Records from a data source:
Begin

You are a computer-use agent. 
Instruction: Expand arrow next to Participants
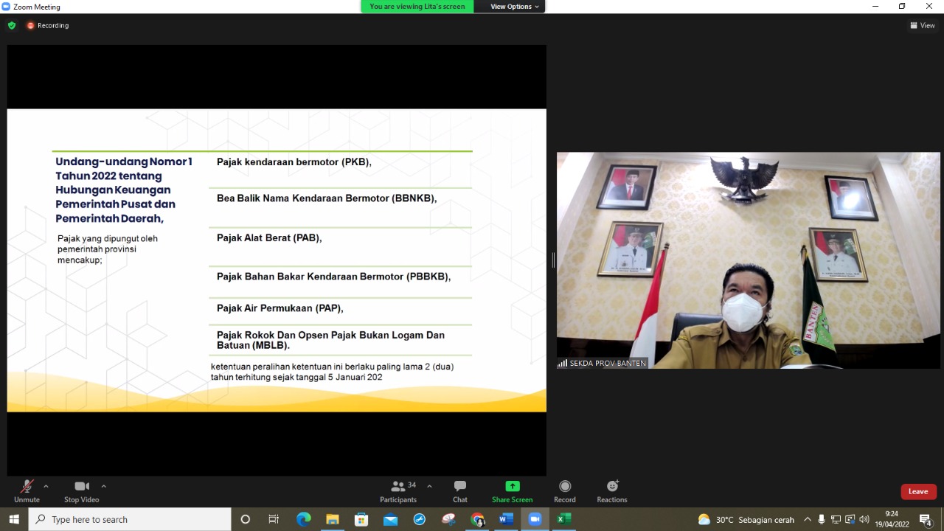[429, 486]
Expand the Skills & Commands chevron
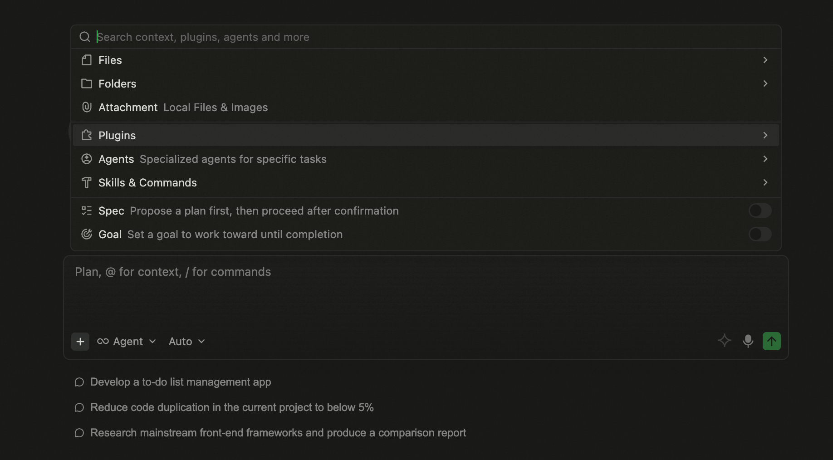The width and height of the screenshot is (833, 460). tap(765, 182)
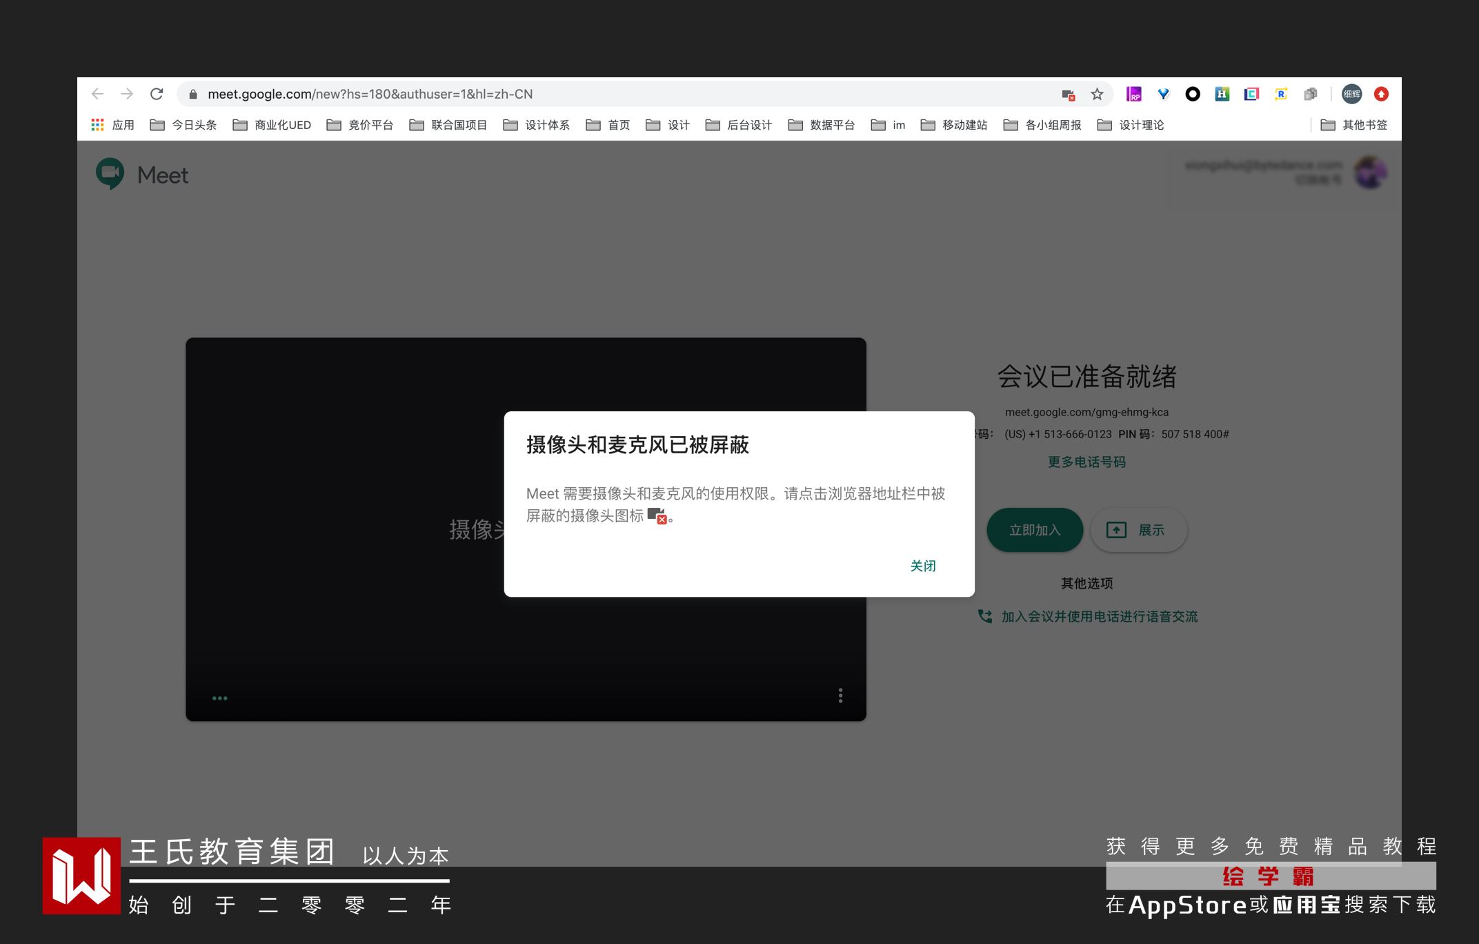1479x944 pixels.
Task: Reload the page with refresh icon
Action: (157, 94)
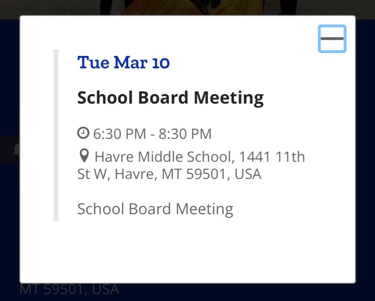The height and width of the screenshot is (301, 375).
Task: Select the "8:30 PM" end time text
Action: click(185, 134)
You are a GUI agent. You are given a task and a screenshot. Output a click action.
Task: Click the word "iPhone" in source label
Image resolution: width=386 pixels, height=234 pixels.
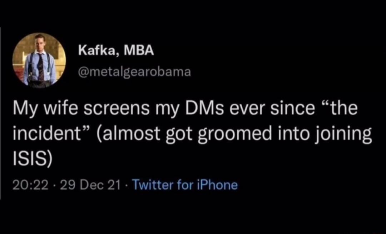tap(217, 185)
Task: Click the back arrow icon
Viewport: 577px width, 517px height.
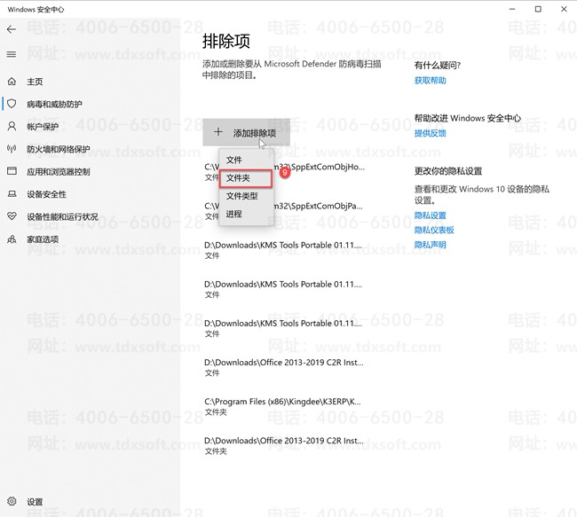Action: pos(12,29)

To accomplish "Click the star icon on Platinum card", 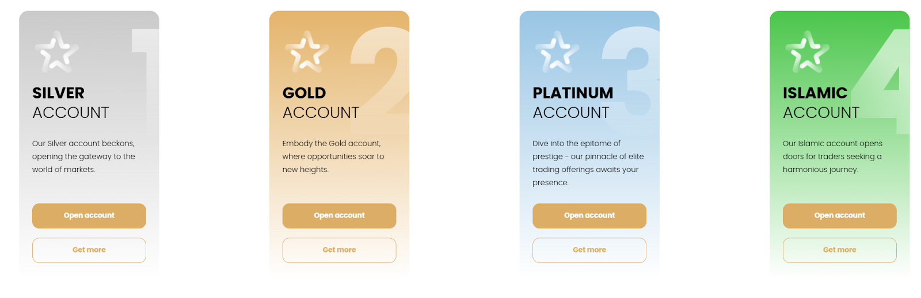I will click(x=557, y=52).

End
Begin

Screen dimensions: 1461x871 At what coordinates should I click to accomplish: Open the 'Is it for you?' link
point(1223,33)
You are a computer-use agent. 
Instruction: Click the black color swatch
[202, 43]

End

* _Aim of the exercise_
Pick out every row above that contains the word "Instruction", and copy each of those rows in full. Count a match only when the capitalization is the same.

* _Answer to this exercise_
Instruction: Expand arrow next to Participants
Instruction: Click the black color swatch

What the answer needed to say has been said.